Ebenezer Scott left Chazy for California in 1850. The structure was used by a number of other local merchants over the years and briefly served as the town post office in the early 1870s. James Philander Forbes, a cabinetmaker, casketmaker, and undertaker, operated his business there from around 1880 until his death in 1907. Some years later, the building was purchased by Clarence H. Jones, operator of the Chazy Marble Lime Works, who intended to turn it into apartments for his employees. But before this plan was carried out, in June 1916, Alice and William Miner purchased the property, along with the adjoining lot to the south. Additional structures on the site were razed, and construction on the Old Stone Store began in 1923.

The building known as the “Old Stone Store” had many lives before being turned into the Alice T. Miner Museum.
Photograph, labeled “Scott’s Store, now Colonial Home”; ca. 1916
Photograph labeled “1917 – Old Stone Store, Chazy N.Y.”
Colonial Home from the southwest, ca. 1926
Colonial Home, north side, ca. 1926

The Colonial Home

Architect Frederick B. Townsend of Chicago was tasked with designing a new structure that would incorporate the existing building while also enlarging it to accommodate Alice’s growing collection. Townsend’s new design more than doubled the size of the Old Stone Store by building an addition that extends east and north from the main block and raising the roof to create a taller third story. A basement was created for the new building by blasting through solid rock.

== Work task 1 ==
In the passage on the Old Stone Store, reproduce everything from "The Colonial Home" down to "through solid rock.", substituting "cellar" for "basement".
== Work task 2 ==
According to the passage on the Old Stone Store, in what year did construction on the Old Stone Store begin?
== Work task 3 ==
List every person named in the passage on the Old Stone Store.

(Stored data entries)
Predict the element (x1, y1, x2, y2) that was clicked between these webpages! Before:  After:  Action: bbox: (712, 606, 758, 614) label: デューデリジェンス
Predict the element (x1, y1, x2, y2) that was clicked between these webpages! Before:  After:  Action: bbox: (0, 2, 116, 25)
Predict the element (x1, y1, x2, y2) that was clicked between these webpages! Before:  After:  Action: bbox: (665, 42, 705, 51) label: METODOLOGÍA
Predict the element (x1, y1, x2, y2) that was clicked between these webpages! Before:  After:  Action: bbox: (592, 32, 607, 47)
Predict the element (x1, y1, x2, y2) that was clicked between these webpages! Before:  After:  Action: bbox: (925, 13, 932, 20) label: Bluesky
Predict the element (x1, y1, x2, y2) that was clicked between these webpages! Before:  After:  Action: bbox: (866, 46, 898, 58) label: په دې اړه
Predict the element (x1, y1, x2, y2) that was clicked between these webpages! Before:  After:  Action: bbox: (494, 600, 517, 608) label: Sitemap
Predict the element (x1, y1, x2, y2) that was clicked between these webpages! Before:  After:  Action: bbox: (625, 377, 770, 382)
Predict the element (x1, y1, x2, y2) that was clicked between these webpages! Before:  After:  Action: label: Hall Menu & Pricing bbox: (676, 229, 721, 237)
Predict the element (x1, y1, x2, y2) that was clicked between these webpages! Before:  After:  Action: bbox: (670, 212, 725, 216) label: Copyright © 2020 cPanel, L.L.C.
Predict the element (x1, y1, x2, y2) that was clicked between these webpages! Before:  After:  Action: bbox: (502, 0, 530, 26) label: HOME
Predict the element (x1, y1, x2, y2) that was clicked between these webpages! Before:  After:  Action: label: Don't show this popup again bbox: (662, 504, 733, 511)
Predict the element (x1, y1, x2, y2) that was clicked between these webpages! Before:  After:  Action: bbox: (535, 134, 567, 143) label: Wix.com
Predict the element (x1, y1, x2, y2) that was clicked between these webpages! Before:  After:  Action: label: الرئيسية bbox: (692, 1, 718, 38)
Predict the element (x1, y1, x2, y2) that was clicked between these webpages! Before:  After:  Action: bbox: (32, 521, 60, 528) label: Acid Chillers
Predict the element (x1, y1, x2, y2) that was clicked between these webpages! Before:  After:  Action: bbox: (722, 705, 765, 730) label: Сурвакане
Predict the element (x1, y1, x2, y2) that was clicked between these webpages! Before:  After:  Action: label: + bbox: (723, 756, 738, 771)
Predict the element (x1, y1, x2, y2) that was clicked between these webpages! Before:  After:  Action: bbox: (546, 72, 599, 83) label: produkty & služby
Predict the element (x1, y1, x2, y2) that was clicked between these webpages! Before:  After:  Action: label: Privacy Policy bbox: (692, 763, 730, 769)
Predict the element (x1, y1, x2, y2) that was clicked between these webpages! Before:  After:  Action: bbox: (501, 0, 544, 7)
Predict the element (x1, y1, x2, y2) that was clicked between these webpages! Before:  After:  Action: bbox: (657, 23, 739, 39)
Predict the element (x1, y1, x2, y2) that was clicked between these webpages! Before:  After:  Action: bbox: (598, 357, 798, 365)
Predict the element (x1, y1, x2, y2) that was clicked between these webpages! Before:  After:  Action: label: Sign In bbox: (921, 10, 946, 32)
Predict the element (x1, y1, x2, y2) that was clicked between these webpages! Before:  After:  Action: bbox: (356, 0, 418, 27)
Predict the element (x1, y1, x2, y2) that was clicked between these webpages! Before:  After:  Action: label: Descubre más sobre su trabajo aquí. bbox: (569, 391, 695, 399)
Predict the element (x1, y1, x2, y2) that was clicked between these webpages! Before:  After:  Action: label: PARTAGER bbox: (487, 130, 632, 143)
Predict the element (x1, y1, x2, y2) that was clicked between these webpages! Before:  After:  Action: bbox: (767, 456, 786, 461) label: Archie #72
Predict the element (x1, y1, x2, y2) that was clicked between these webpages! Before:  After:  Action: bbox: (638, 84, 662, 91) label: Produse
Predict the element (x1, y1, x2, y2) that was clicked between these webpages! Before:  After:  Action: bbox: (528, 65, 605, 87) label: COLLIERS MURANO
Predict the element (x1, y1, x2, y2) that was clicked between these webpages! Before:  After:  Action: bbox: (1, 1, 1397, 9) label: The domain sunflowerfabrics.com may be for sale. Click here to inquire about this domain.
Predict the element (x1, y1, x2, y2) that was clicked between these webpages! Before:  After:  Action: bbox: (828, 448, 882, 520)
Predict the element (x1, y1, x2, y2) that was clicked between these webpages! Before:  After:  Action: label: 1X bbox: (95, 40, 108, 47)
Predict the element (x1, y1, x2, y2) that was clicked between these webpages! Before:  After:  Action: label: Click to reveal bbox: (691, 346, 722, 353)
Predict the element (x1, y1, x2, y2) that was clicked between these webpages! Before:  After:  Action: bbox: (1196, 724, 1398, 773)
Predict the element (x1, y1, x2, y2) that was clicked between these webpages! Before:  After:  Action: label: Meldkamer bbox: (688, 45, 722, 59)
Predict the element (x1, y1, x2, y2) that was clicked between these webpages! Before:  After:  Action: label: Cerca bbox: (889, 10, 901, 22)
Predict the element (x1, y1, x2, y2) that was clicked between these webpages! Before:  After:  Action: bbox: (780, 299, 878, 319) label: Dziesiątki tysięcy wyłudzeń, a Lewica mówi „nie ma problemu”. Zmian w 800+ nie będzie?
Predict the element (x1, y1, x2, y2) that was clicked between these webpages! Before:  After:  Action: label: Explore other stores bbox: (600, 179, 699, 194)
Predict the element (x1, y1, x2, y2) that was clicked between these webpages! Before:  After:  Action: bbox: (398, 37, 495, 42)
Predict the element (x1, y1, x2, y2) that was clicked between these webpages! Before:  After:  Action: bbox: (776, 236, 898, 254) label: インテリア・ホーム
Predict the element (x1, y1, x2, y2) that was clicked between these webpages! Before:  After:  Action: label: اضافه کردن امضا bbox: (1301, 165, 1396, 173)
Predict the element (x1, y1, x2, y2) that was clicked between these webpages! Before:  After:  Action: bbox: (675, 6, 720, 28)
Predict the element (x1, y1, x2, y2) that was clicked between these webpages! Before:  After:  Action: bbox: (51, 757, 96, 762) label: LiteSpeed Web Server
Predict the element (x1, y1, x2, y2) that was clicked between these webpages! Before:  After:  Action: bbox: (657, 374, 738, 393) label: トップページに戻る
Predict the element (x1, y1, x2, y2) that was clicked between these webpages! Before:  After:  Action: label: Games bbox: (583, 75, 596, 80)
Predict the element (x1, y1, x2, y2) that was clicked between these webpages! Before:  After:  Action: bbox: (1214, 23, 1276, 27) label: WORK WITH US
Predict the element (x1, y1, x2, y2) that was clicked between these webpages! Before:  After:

== Written solution 1 ==
The Colonial Home

Architect Frederick B. Townsend of Chicago was tasked with designing a new structure that would incorporate the existing building while also enlarging it to accommodate Alice’s growing collection. Townsend’s new design more than doubled the size of the Old Stone Store by building an addition that extends east and north from the main block and raising the roof to create a taller third story. A cellar was created for the new building by blasting through solid rock.

== Written solution 2 ==
1923

== Written solution 3 ==
Ebenezer Scott
James Philander Forbes
Clarence H. Jones
Alice Miner
William Miner
Frederick B. Townsend